La docente dell’università di Cambridge, famosa per protestare completamente nuda, smonta il mito della raggiunta parità. E spiega come mai le lavoratrici siano considerate pericolose
di Deborah Ameri
È probabile che l’abbiate vista completamente svestita, durante qualche intervista televisiva. O mentre protestava contro l’uscita del Regno Unito dall’Ue, con la scritta sul seno: “La Brexit lascia la Gran Bretagna nuda”. Economista di fama internazionale, femminista, docente all’università di Cambridge, Victoria Bateman sta riscrivendo la storia delle donne e del loro ruolo nel tessuto economico di culture e civiltà.
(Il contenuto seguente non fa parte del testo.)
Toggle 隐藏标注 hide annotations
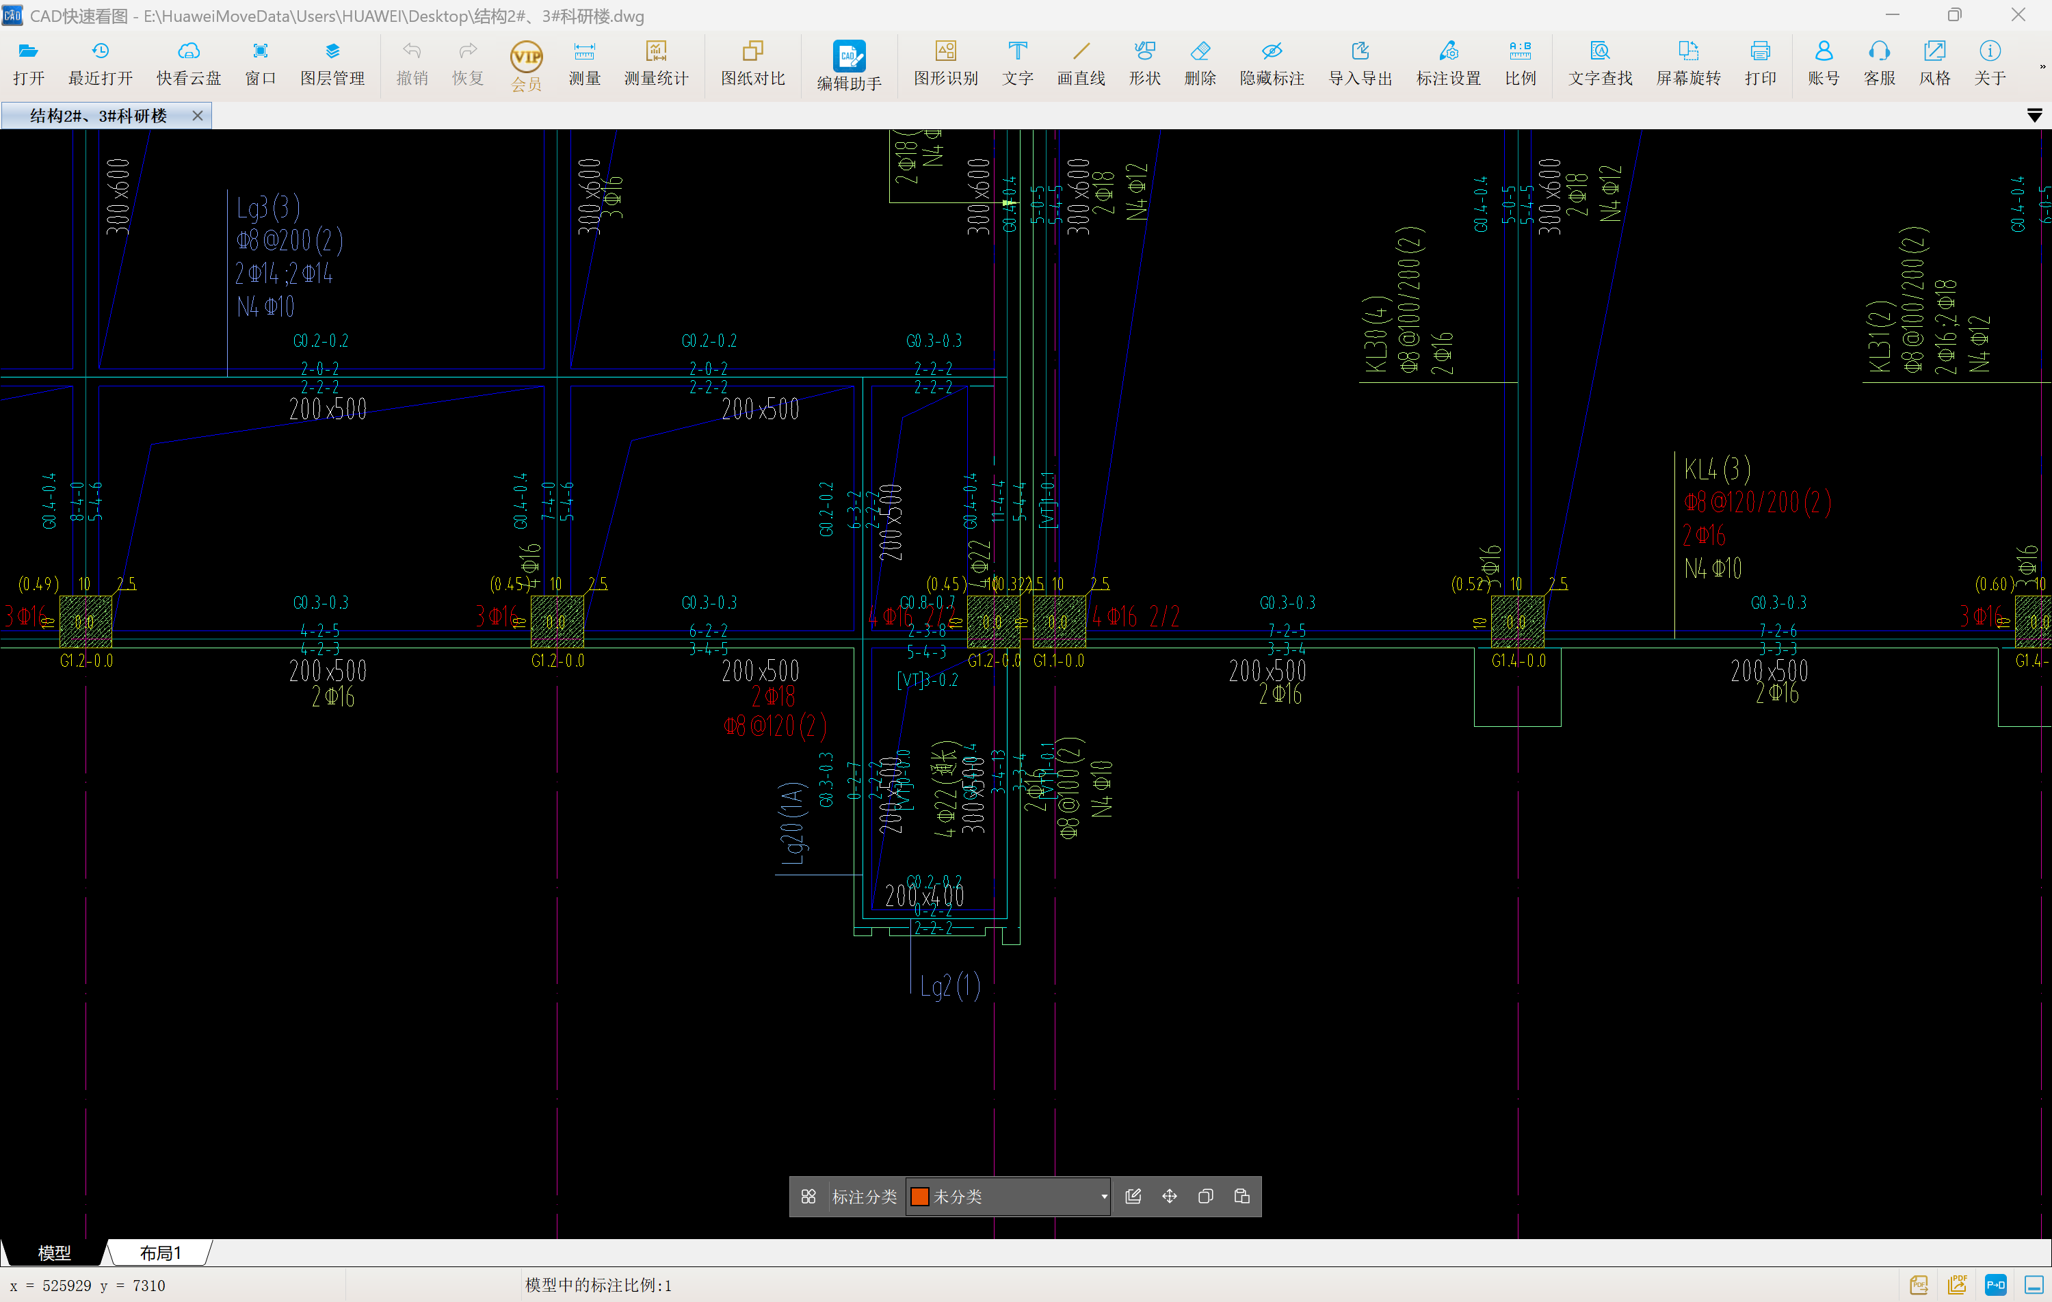The height and width of the screenshot is (1302, 2052). (1271, 62)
In Italia il suo unico libro tradotto è La ricchezza invisibile delle nazioni (Luiss University Press), diventato bestseller nel suo Paese e promotore di una rivoluzione sessuale nel pensiero economico.
La teoria della great feminization sostiene che oggi le donne siano più potenti e quindi più pericolose. È davvero così?
“Solo una su due in età lavorativa riceve uno stipendio. Le donne portano a casa il 57% di quello che guadagnano gli uomini e rappresentano meno del 15% dei proprietari di terreni. Se ci fossero tante miliardarie quanti miliardari, avremmo sei volte più Taylor Swift, Sheryl Sandberg e Oprah Winfrey”.